The time machine itself was destroyed, Tony is dead, and Banner is too honorable to unleash time travel on the world. Now Rocket OTOH...

Plus, as we will soon learn in the Loki series, there is this organization called the Timekeepers who presumably don't want people messing with time travel.

Someone else should be able to figure it out though. Just as Stoll's character eventually figured out pym particles. and I'm assuming Tony "invented" nano-tech without any help from Shuri. 

It would be funny if they casually reveal that the Wakandans have known how to time travel since like the 80's. 

I'm curious what Ant-Man 3 has to say about the quantum realm and all that. 

2 hours ago, Karlbear said:

Well, that I  think is explained with the 'everyone is back and okay', so while they might return comically they wouldn't be hurt when they return. 

The mechanics are the least interesting part to me, though. It's much more of a 'you disappear for 5 years along with 50% of the world - and then come back. What do they react like? What has happened in a close to apocalypse? What do politics or the economy or infrastructure look like?

--- What you are asked to do ---
Continue the Marvel forum discussion above from the point where it stops. These items have no connection to the Marvel forum discussion.

Pixel coordinate grounding data
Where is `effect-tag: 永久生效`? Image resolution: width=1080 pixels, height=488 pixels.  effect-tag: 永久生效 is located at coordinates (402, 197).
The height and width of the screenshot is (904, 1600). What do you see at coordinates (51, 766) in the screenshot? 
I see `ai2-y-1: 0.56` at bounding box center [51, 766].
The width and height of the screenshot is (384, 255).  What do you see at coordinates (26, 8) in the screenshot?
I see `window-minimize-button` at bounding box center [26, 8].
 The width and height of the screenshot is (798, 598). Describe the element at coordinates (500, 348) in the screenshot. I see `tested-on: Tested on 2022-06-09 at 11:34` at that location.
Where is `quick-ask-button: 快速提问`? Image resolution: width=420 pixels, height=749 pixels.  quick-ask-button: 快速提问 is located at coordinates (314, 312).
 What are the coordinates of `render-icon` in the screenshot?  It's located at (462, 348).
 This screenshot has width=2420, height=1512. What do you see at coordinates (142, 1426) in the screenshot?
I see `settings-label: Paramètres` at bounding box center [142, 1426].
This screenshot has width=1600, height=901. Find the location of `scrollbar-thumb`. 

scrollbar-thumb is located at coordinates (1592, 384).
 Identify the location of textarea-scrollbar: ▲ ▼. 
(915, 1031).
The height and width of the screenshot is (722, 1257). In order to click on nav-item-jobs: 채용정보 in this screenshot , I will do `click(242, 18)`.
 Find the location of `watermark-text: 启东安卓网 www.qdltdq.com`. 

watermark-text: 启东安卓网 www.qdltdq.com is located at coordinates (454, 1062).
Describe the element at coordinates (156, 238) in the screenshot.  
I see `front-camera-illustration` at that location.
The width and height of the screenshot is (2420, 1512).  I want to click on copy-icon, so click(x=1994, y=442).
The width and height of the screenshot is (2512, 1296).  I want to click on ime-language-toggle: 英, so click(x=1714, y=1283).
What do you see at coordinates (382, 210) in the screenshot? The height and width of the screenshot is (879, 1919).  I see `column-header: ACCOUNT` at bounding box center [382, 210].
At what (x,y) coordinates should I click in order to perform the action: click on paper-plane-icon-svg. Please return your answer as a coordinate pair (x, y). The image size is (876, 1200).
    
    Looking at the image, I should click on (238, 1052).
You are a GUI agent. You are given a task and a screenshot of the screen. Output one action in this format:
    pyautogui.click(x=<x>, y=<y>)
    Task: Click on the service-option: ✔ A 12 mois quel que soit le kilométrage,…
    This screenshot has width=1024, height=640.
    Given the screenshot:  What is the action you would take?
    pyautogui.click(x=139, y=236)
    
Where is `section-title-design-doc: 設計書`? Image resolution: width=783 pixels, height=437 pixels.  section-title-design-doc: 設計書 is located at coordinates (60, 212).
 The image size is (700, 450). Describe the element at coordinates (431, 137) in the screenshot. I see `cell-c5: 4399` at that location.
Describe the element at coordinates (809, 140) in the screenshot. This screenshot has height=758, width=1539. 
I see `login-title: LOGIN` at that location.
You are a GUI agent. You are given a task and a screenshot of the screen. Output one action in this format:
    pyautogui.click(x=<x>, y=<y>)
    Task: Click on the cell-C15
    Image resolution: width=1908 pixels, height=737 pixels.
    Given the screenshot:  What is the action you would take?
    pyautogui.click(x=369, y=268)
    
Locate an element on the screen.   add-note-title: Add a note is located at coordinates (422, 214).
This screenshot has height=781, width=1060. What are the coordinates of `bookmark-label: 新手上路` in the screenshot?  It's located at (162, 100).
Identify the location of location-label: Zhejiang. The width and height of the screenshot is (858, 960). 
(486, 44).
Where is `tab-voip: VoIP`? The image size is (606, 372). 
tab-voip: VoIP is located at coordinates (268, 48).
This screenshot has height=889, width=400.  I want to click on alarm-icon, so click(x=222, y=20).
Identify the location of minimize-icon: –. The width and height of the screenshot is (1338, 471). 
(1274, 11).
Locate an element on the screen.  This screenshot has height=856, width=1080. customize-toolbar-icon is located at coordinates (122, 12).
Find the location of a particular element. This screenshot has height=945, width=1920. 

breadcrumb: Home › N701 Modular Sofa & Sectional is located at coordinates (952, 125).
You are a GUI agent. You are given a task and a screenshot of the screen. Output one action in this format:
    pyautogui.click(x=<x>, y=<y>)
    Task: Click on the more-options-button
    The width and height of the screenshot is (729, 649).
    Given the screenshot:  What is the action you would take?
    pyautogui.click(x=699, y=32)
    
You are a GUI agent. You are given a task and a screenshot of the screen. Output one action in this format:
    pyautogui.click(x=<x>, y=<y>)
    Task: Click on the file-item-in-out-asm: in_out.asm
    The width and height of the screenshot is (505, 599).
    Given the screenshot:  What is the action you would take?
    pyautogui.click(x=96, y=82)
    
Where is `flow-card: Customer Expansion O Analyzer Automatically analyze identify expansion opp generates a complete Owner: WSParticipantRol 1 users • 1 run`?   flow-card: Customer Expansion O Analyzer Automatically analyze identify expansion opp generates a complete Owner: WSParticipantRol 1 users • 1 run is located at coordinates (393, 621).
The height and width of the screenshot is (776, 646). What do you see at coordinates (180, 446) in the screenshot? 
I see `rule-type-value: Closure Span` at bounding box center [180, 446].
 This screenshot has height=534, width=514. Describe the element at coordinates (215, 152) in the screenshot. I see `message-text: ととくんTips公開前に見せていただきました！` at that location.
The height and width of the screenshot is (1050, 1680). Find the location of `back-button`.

--- Task response ---
Define "ok"? Like imagine two planets consolidating after the snap the way countries on apparently earth did. Are the stones smart enough to not return people to an abandoned planet where they would die days or weeks later? 

What if the planet was destroyed? They just get deposited on the closest habitable planet? 

What if you were not "okay" before? There had to be someone who was bleeding to death and then turned to dust. 

I would love a "Nora from the Leftover's job" show where she goes around investigating these kinda things. 

And of course like her husband remarried and her kids seem afraid of her since she got back. etc...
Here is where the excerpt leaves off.